Page 256 - Dodson Family Jewels 2009 Reunion Recipe Book 362_Neat
P. 256

Lane Cake


                                    Submitted By  Pamela Ann Gatlin Schulz
                                    Ingredients:

                                    1 cup butter
                                    2 cups sugar
                                    1 tsp vanilla
                                    3½ cups sifted flour
                                    3⅓ tsp baking powder
                                    ¾ tsp salt
                                    8 egg whites

                                    Cream butter well, add sugar gradually, beating
                                    until light and fluffy. Add vanilla, then sifted dry
                                    ingredients alternately with milk, beating until
                                    smooth. Beat egg whites until stiff, but not dry with
                                    electric mixer at high speed. Fold in egg whites and
                                    pour batter into four round 9" pans, greased. Bake
                                    at 375°F for 15 minutes. Spread lane frosting
                                    between layers and on top and sides of cake. Cake
                                    is best if stored for several days to ripen in a cool
                                    place. If stored in an air tight container or freezer
                                    cake will keep for several weeks.
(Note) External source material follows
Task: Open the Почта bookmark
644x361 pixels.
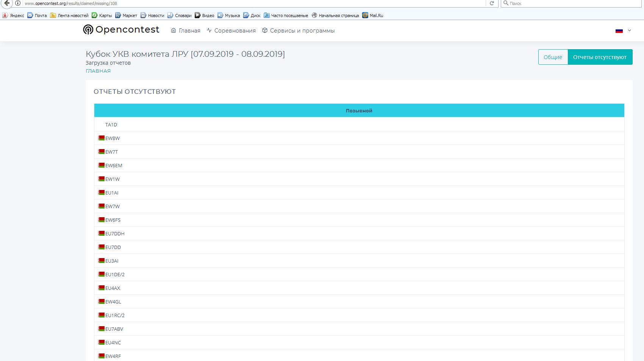Action: click(37, 16)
                                    Lane Frosting
                                    8 egg yolks
                                    1½ cups sugar
                                    ½ cup margarine
                                    1 cup chopped pecans
                                    1 cup chopped raisins
                                    1 cup shredded (fresh) coconut
                                    1 cup candied cherries
                                    ½ tsp salt
                                    ⅓ to 1 cup bourbon or rye whiskey

                                    Beat egg yolks slightly. Add sugar and butter. Pour
                                    in sauce pan and cook over medium heat stirring
                                    constantly for about five minutes or until sugar is
                                    dissolved and mixture is slightly thickened. Do not
                                    over cook. Remove from heat and add remaining
                                    ingredients. Let stand until cold before spreading
                                    on cake.